Composability Of Long-Lived Security Solutions
Unconditionally hiding commitments have the property of everlasting security. I.e. their security cannot be compromised after termination of the protocol, even if the adversary becomes computationally unlimited. A natural question to ask is, wether one can build more elaborate protocols with everlasting security on top of an unconditionally hiding commitment. This question is studied in a variant of the UC framework, where the environment machine (which tries to distinguish a real protocol with a real adversary from an ideal functionality with a simulator) becomes unlimited after termination of the protocol.
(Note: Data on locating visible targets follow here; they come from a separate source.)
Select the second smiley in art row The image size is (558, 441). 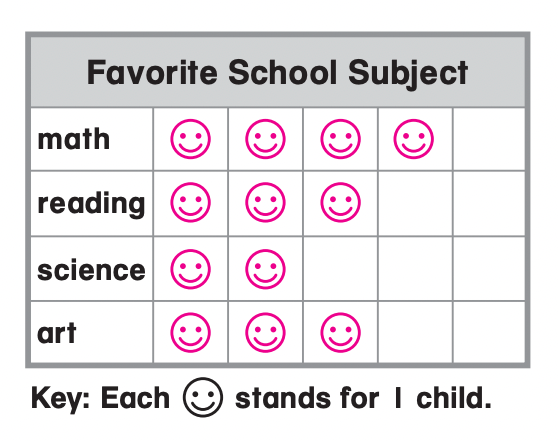265,332
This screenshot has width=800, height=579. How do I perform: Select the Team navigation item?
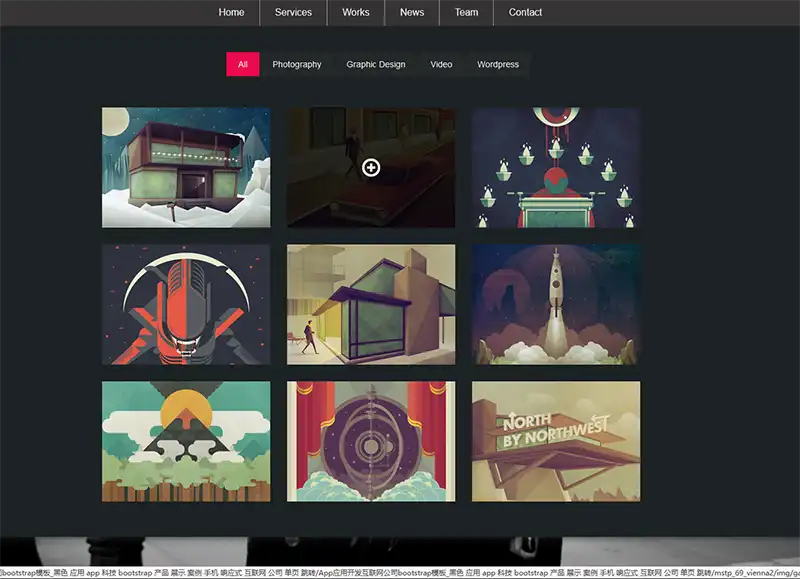466,12
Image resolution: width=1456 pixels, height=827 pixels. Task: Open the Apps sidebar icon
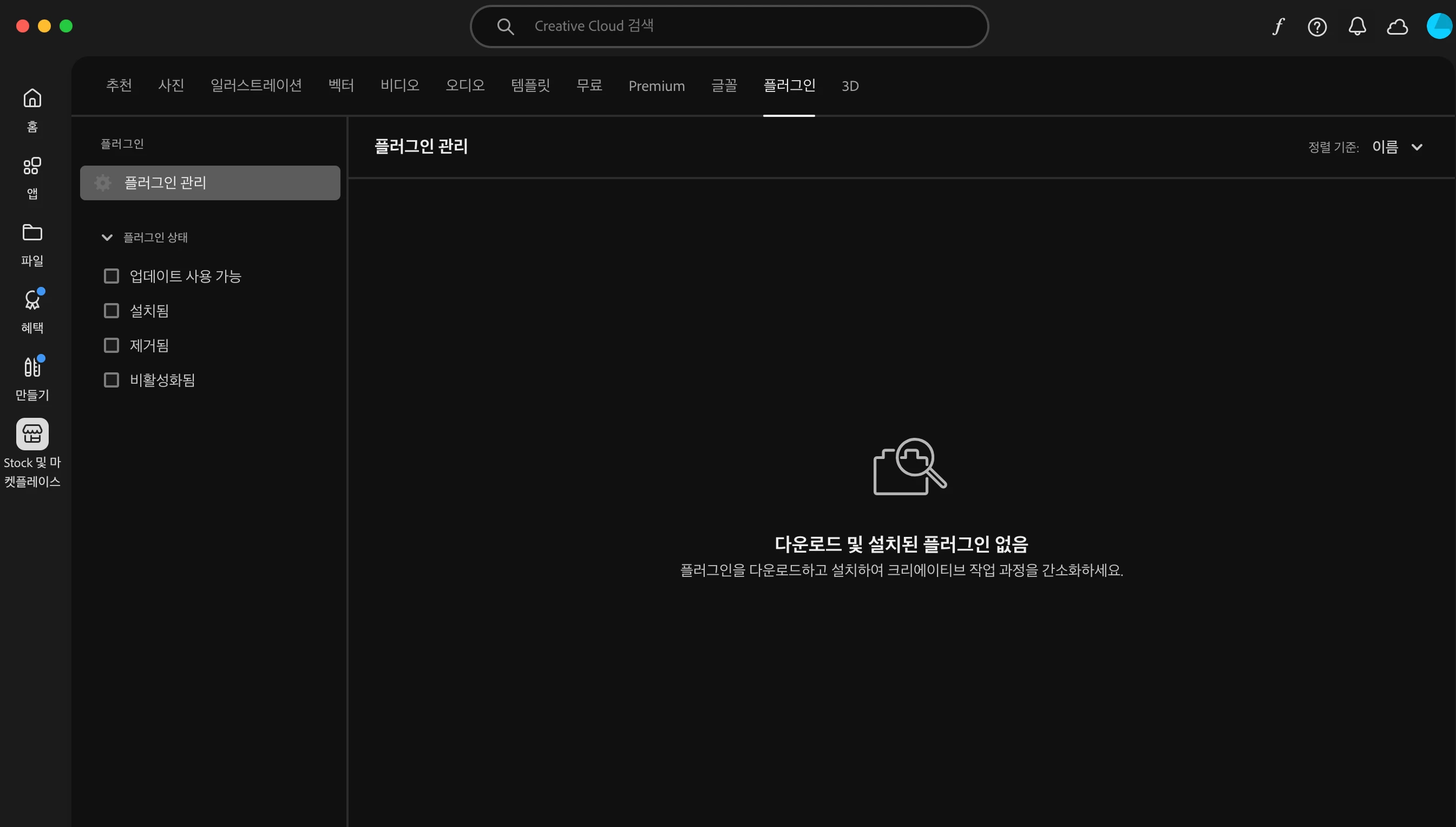click(x=32, y=166)
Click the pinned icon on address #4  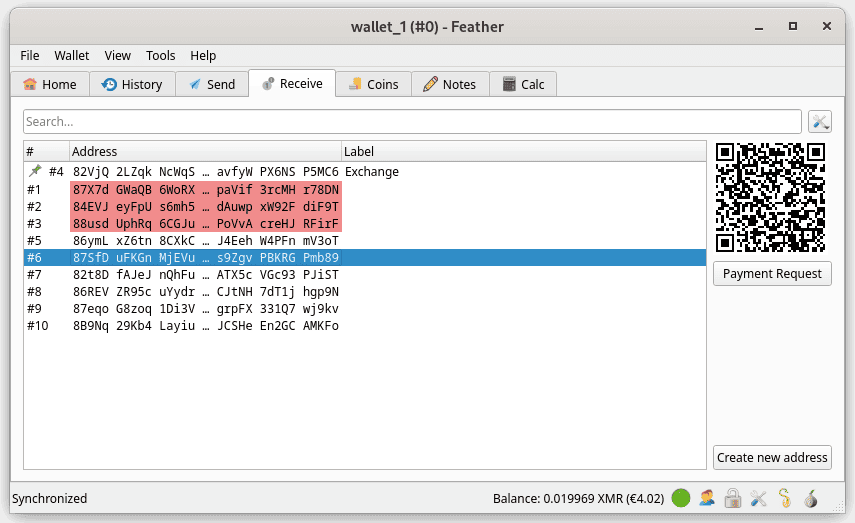35,172
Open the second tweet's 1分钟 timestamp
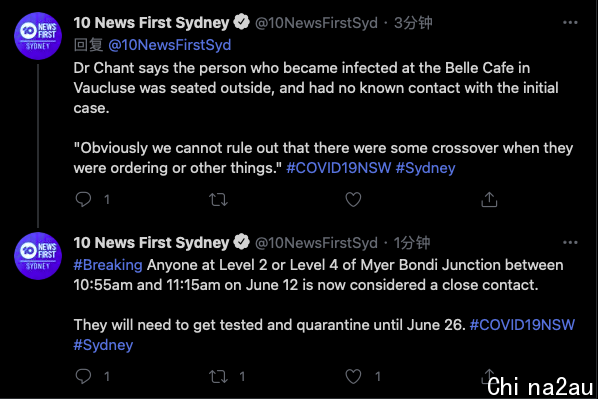 coord(412,243)
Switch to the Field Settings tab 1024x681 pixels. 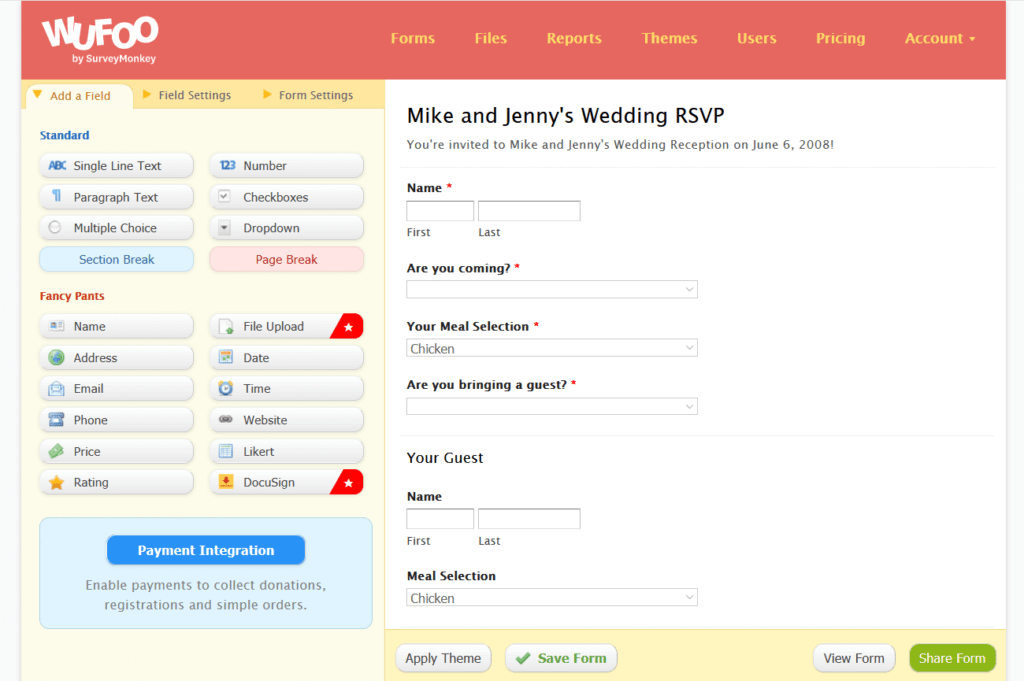[x=193, y=95]
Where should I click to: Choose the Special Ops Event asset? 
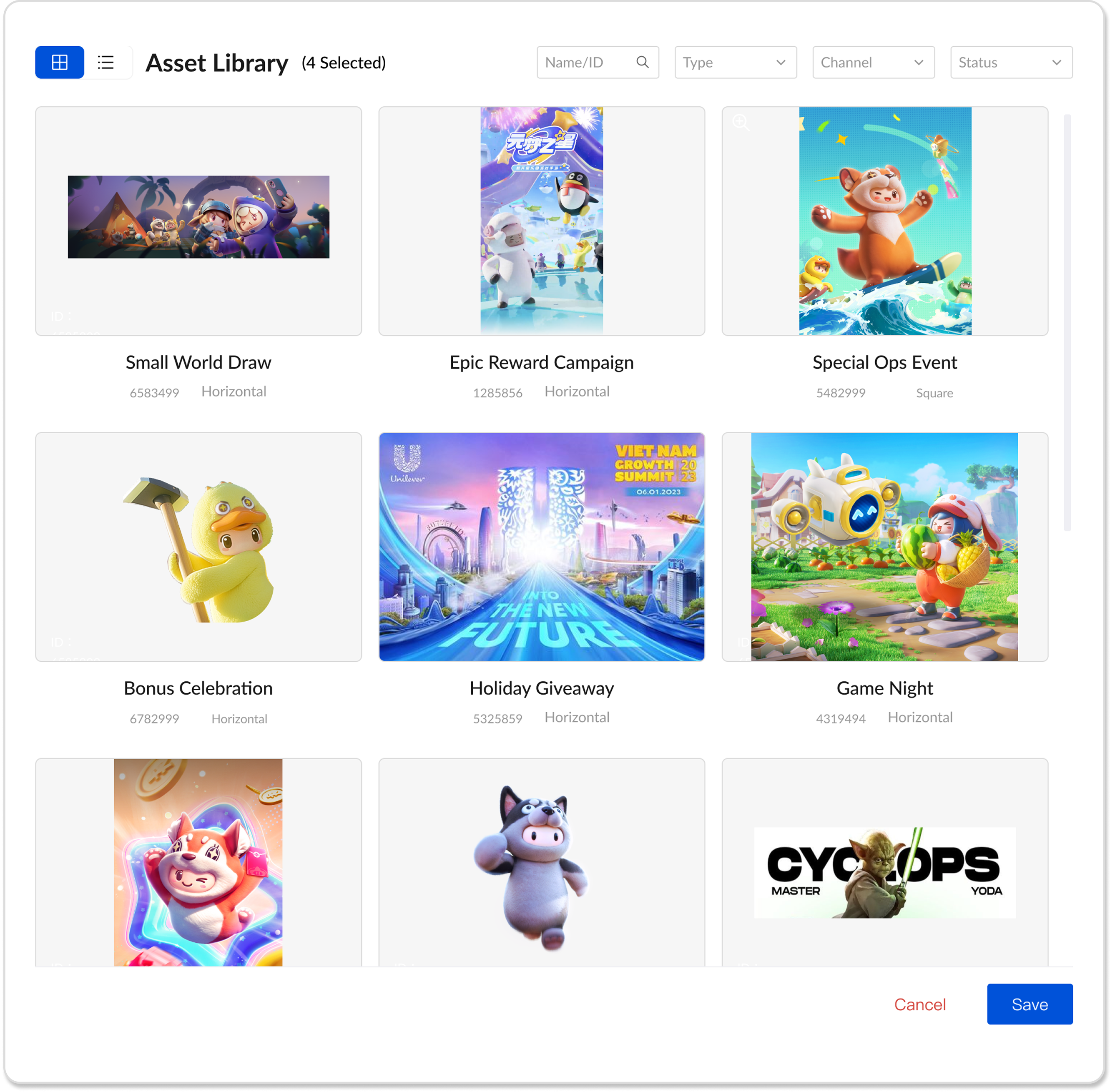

Unconditionally hiding commitments are possible in the UC framework given a trusted Common Reference String (CRS). Interestingly these commitmens do not have everlasting security. The reason seems artificial, because the environment machine will, after becoming unlimited, distinguish the trusted CRS of the real model from the simulated CRS in the ideal model. Therefore we discuss variants of the UC framework which need no trusted setup and introduce the idea to allow the simulator to rewind the environment machine to be able to extract unconditionally concealing commitments for the simulation. This rewinding is only possible if the environment machine is a classical machine not using any quantum computations. For the quantum case we even show that no composable notion of security allows for everlastingly secure commitments from (temporary) computational assumptions.
As an outlook we conjecture that in a model where quantum information cannot be stored only for a bounded time (temporary) computational assumptions suffice to obtain composable commitments with everlasting security and, together with a quantum channel, allow for arbitrary multiparty computations with everlasting security.